The need to get sign-offs from the three phone carriers that jointly own China Tower also means that decisionmaking takes more time, the person added.
Waiting until next year could mean the firms risk missing out on the optimism driving a rally in Hong Kong’s benchmark index, which hit a decade high this month.
The China Tower delay follows similar hiccups at fellow state-owned enterprise China Petroleum & Chemical Corp (中國石油化工), which is working to spin off its retail business through a US$10 billion IPO in the territory.
“It’ll be very difficult for the Hong Kong IPO market to return to its heyday,” UOB Kay Hian (Hong Kong) Ltd (大華繼顯控股) executive director Steven Leung (梁偉源) said. “The big Chinese companies that are viable for listing are already listed.”

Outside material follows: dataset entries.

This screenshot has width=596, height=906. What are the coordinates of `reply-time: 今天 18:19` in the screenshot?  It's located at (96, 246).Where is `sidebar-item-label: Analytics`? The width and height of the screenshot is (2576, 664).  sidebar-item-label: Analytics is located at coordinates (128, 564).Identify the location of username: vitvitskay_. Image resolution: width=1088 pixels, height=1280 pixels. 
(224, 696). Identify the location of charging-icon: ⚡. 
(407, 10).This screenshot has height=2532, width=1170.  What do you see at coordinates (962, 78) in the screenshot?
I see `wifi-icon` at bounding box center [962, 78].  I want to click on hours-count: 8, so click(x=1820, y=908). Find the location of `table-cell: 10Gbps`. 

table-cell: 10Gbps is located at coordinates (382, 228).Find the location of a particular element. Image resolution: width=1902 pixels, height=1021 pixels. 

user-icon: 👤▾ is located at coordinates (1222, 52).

Hong Kong has hosted US$11.1 billion of first-time share sales this year, down from US$19.5 billion in the same period last year, data compiled by Bloomberg showed.
This is to be worst year for new offerings in the territory since 2012, unless US$11 billion in deals are completed over the next two-and-a-half months, the data showed.
While financial firms such as banks and brokerages still dominate fundraising, the proportion of the biggest deals coming from other industries such as health and education is rising.
Half of the top 10 IPOs in Hong Kong this year hailed from outside the traditional finance industry, compared with just one last year, Bloomberg data showed.
“The Hong Kong market has been transforming,” Edward Au, coleader of Deloitte China’s national public offering group, said by telephone on Monday. “Hopefully it will attract both mega-size deals in traditional industries, as well as new economy offerings.”